Supreme Court judgments and legal records

Rewritten judgments arranged for legal reading and reference.

Narain Das vs The State Of Uttar Pradesh

Rewritten Version Notice: This is a rewritten version of the original judgment.

Court: Supreme Court of India

Case Number: Not extracted

Decision Date: 14 September 1960

Coram: Raghubar Dayal

In the matter titled Narain Das versus The State of Uttar Pradesh, the Supreme Court of India delivered its judgment on 14 September 1960. The petitioner was Narain Das and the respondent was the State of Uttar Pradesh. The case concerned an appeal arising under section 476‑B of the Code of Criminal Procedure, 1898, read with sections 195 and 476 of the same Code. The issue was whether an appeal against the order of a single judge of the Allahabad High Court, who had exercised civil jurisdiction and refused to file a criminal complaint, could be taken directly to the Supreme Court. The headnote of the judgment recorded that during the pendency of a civil writ petition in the Allahabad High Court, the petitioner moved an application under section 476 of the Code to compel the filing of a complaint under section 193 of the Indian Penal Code against a respondent named Phanish Tripathi. The single judge rejected that application, and the petitioner thereafter filed an appeal under section 476‑B before the Supreme Court. The Court held that such an appeal did not lie to the Supreme Court but was cognizable by the Appellate Bench of the High Court. The Court explained that decrees of a single judge of the High Court exercising civil jurisdiction were ordinarily appealable to the High Court under clause 10 of the Letters Patent of the Allahabad High Court read with clause 13 of the Uttar Pradesh High Courts (Amalgamation) Order, 1948. Consequently, the court constituted by the single judge was a court subordinate to the Appellate Bench of the High Court within the meaning of section 195(3) of the Code.
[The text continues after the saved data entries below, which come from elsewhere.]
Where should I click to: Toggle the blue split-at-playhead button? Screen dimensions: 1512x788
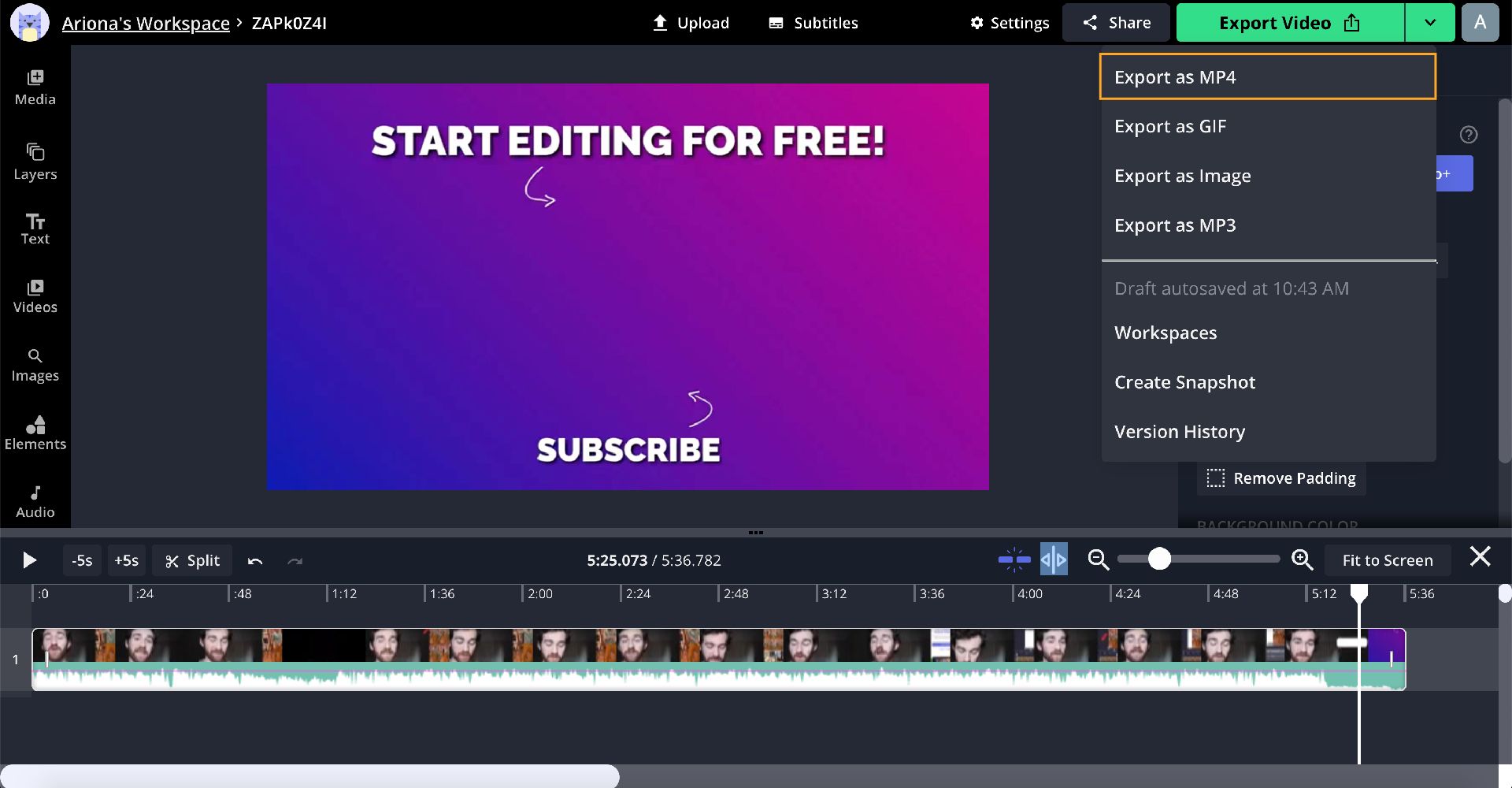tap(1054, 560)
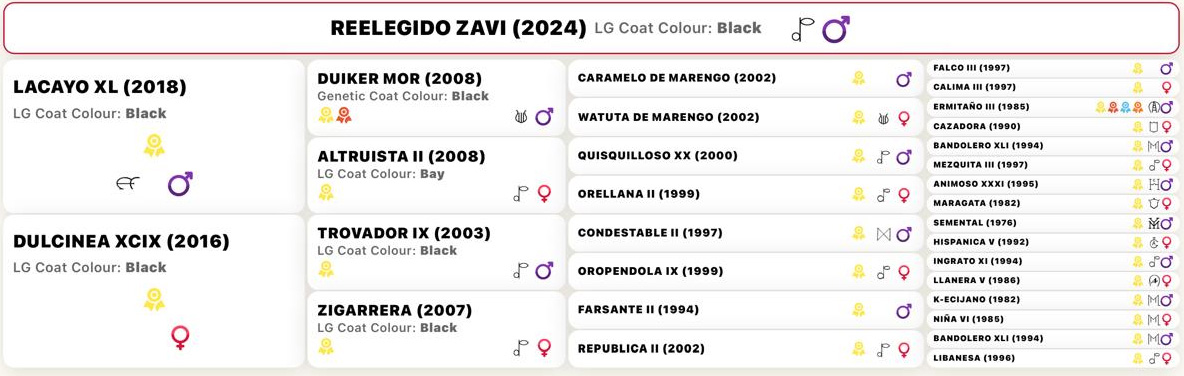Click the red rosette under DUIKER MOR
The width and height of the screenshot is (1184, 376).
(344, 116)
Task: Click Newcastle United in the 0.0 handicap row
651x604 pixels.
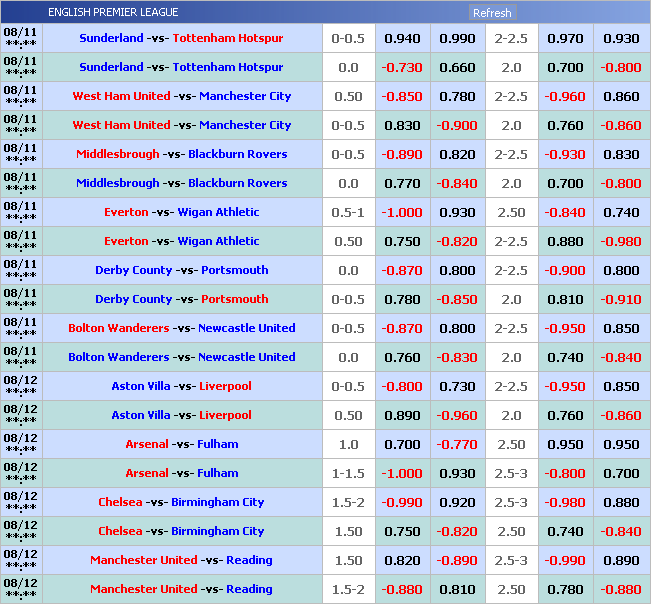Action: [x=246, y=357]
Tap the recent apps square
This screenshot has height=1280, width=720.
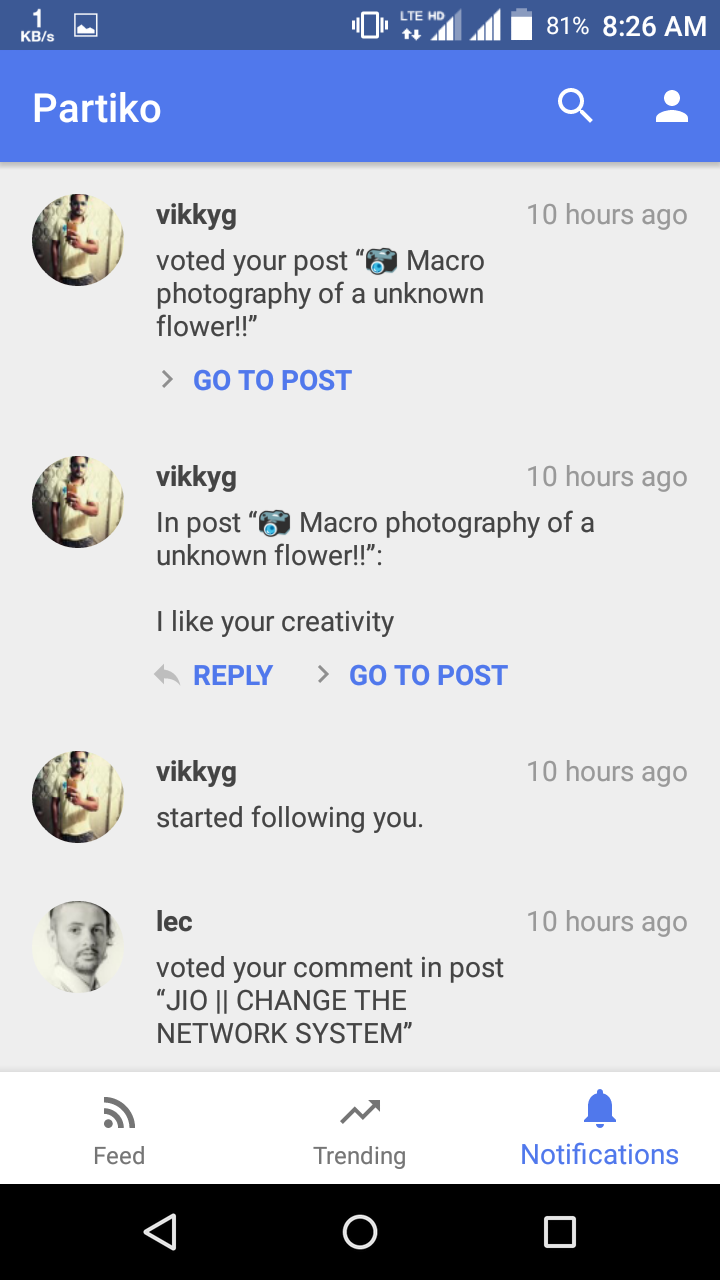point(560,1232)
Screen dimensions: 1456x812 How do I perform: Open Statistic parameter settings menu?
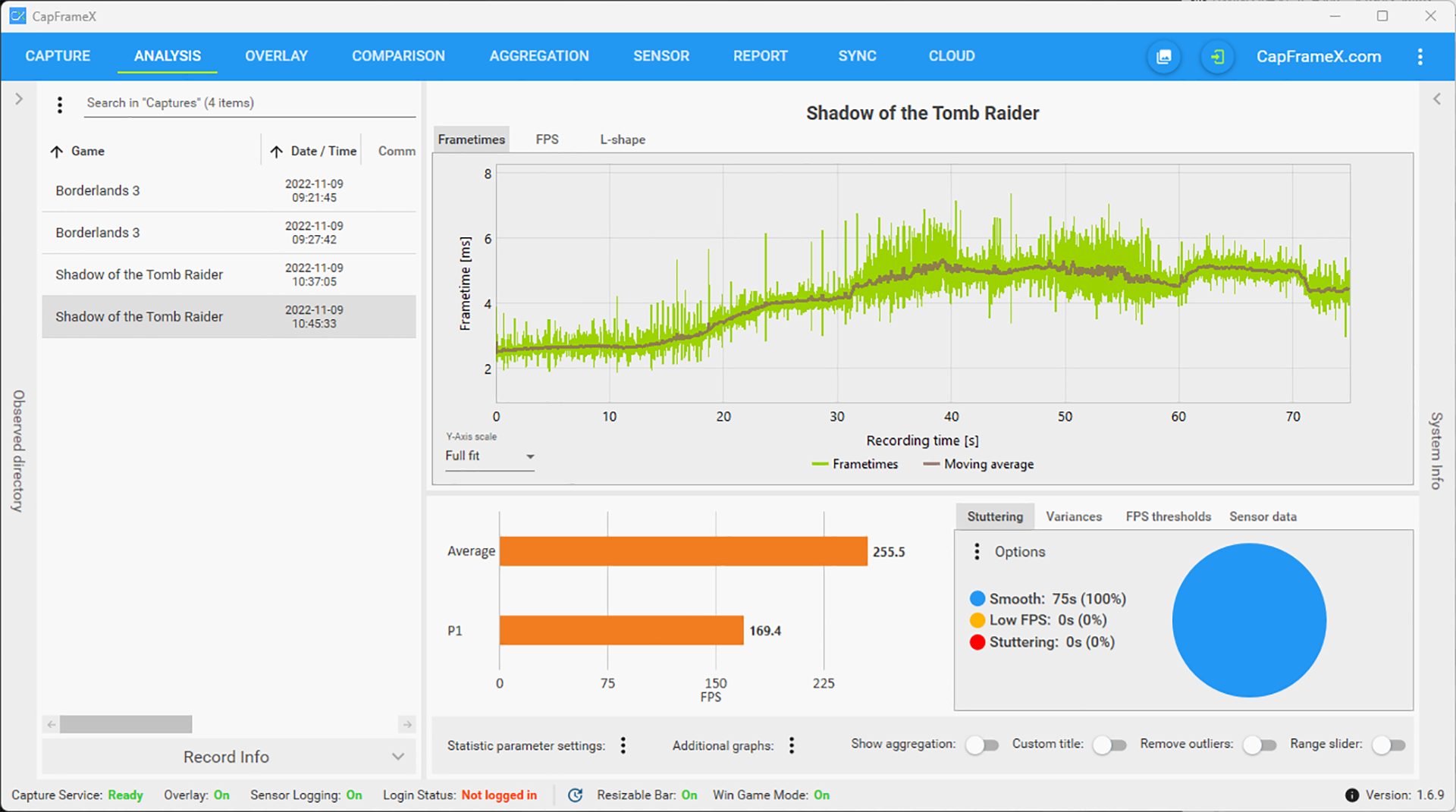[x=623, y=745]
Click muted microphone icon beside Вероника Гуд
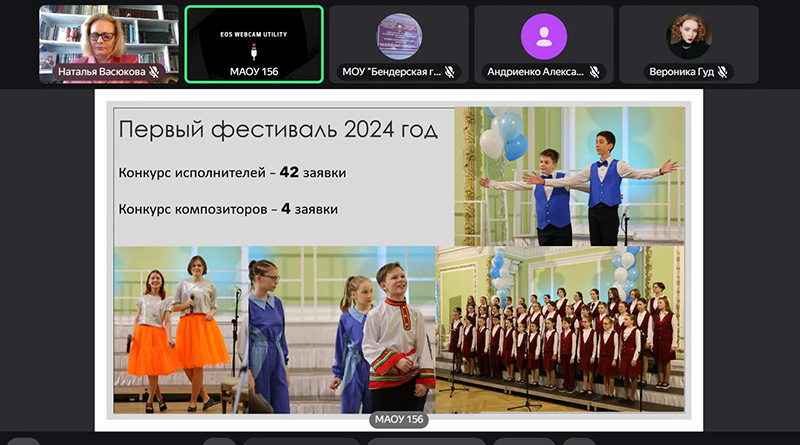The image size is (800, 445). [720, 72]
The Court distinguished the earlier decision in M. S. Sheriff v. The State of Madras, [1954] S.C.R. 1144.

The factual backdrop was that Narain Das had filed a civil writ petition under article 226 of the Constitution in the High Court of Judicature at Allahabad. In the course of that proceeding he submitted an application under section 476 of the Code of Criminal Procedure seeking to make a complaint under section 193 of the Indian Penal Code against Phanish Tripathi, alleging that a statement in an affidavit filed by Tripathi on 14 May 1959 was false. The learned judge examining the application concluded that the petitioner had not demonstrated that any portion of Tripathi’s affidavit was false and accordingly dismissed the application. Narain Das then filed a memorandum of appeal under section 476‑B of the Code challenging the dismissal. The registry forwarded the memorandum along with a report to determine whether the appeal was competent to be heard by the Supreme Court. The Court noted that section 476 of the Code is situated in Chapter XXXV, titled ‘Proceedings in case of certain offences affecting the administration of justice’. Section 476 empowers any civil, revenue or criminal court, when it believes an inquiry into an offence referred to in section 195(1)(b) or (c) is expedient in the interests of justice, to make a complaint after conducting such inquiry before a magistrate with appropriate jurisdiction. The Court therefore examined the scope of the appellate jurisdiction conferred by section 476‑B and concluded that the appeal must be directed to the higher bench of the same High Court rather than to the Supreme Court.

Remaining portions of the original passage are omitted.